The early concept of BHM can be traced back to the celebrated historian Carter G. Woodson in 1926 in the US. Intellectual and political exchanges between leaders and campaigners in the US and UK throughout history has been commonplace; and new approaches towards the empowerment of Black people have been inspired. In the UK, the BHM initiative was brought forward by Akyabba Addai-Sebbo and in its infancy was proposed as a set of lectures across London boroughs, but rose to greater appreciation as many people across the country also celebrated the African Jubilee Year Declaration.

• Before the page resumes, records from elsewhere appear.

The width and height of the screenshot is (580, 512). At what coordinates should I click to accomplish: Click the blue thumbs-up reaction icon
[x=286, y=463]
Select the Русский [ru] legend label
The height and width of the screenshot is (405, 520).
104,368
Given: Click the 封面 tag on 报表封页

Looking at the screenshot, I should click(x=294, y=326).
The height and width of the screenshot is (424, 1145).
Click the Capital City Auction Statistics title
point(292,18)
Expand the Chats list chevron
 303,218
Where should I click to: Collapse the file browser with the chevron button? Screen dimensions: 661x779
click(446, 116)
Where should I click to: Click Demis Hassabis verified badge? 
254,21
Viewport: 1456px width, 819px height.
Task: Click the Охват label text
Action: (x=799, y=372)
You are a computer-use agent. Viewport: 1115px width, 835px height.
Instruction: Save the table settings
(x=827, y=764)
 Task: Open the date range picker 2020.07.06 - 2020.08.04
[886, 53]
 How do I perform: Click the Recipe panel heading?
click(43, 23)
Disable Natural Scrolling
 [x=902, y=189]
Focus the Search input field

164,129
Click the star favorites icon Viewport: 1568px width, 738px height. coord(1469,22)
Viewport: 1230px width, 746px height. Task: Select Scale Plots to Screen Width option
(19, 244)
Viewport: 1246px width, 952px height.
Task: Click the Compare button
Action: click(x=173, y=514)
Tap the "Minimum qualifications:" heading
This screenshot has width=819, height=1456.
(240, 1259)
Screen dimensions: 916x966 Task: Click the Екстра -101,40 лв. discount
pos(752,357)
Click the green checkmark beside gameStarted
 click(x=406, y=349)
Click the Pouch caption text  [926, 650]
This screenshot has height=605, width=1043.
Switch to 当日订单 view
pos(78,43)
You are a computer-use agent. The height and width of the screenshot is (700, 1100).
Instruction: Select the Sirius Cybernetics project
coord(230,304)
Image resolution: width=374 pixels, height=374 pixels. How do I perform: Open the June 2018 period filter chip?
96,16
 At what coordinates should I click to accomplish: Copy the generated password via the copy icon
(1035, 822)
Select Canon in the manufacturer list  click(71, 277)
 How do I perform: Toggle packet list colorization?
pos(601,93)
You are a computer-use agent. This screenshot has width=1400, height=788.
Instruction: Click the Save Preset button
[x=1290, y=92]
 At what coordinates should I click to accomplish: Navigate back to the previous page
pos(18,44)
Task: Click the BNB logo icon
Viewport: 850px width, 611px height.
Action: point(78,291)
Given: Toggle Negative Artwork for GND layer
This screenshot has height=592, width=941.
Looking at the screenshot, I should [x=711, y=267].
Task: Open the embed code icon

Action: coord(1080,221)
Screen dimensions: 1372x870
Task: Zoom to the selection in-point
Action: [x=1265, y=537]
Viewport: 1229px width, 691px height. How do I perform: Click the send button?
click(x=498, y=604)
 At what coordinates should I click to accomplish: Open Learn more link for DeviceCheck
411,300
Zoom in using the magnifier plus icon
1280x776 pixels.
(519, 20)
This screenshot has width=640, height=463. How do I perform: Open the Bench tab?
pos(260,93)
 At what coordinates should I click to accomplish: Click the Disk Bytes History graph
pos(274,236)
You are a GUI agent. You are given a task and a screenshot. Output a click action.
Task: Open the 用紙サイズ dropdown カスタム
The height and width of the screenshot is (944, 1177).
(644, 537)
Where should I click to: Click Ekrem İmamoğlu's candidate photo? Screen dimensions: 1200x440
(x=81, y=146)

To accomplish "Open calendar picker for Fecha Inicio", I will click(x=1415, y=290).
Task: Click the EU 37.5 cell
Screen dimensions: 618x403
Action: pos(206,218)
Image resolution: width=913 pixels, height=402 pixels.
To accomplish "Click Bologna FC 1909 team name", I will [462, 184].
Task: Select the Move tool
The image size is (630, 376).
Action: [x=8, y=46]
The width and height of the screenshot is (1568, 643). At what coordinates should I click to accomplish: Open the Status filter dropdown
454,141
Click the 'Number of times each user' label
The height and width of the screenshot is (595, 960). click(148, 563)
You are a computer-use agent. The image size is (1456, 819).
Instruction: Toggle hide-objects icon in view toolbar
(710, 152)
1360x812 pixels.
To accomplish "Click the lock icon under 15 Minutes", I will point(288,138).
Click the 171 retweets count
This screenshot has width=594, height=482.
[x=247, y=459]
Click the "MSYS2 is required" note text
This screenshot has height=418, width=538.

With the support of the GLC and the Strategic Policy Unit driven by campaigners like Ansel Wong and Linda Bellos, and political support from Herman Ouseley, Paul Boateng MP, Bernie Grant MP, and many others, the first Black History Month in the UK took place on 1 October 1987. The original aim of BHM was to inspire a greater appreciation of Black history for young people in Britain. According to Addai-Sebbo, October is a significant month of tolerance and reconciliation in Africa, it was fitting to adopt the same ethos here. Black History Month was seen as an opportunity to reconnect with the histories of Africa and the diaspora.
There are many debates around the relevancy of Black History Month today? Do we still need a month to celebrate and raise awareness as we did 30 years ago in the 1980s? But, in truth Black history is still not widely adopted into the national curriculum. And, for those who do embrace the teaching of Black history in formal education, how much of the subject matter relates to the Black pioneers and historical figures of British history.
Black Cultural Archives (BCA) was founded in the same ethos as BHM in 1981. Spearheaded by campaigner and educationalist Len Garrison the promotion and teaching of Black history was at the heart of the mission for the unique institution. With its mission statement to collect, preserve and celebrate the histories of diverse people of African and Caribbean descent in Britain. The archive institution plays an important role in advocating for the future of BHM. Its big vision is to broaden the subject knowledge of educators, greater accessibility for all and the understanding of how Black history is part of our shared British history. BCA’s presence builds on the foundation of initiatives like BHM and continues to build the confidence of educators to inspire future generations to think openly and critically.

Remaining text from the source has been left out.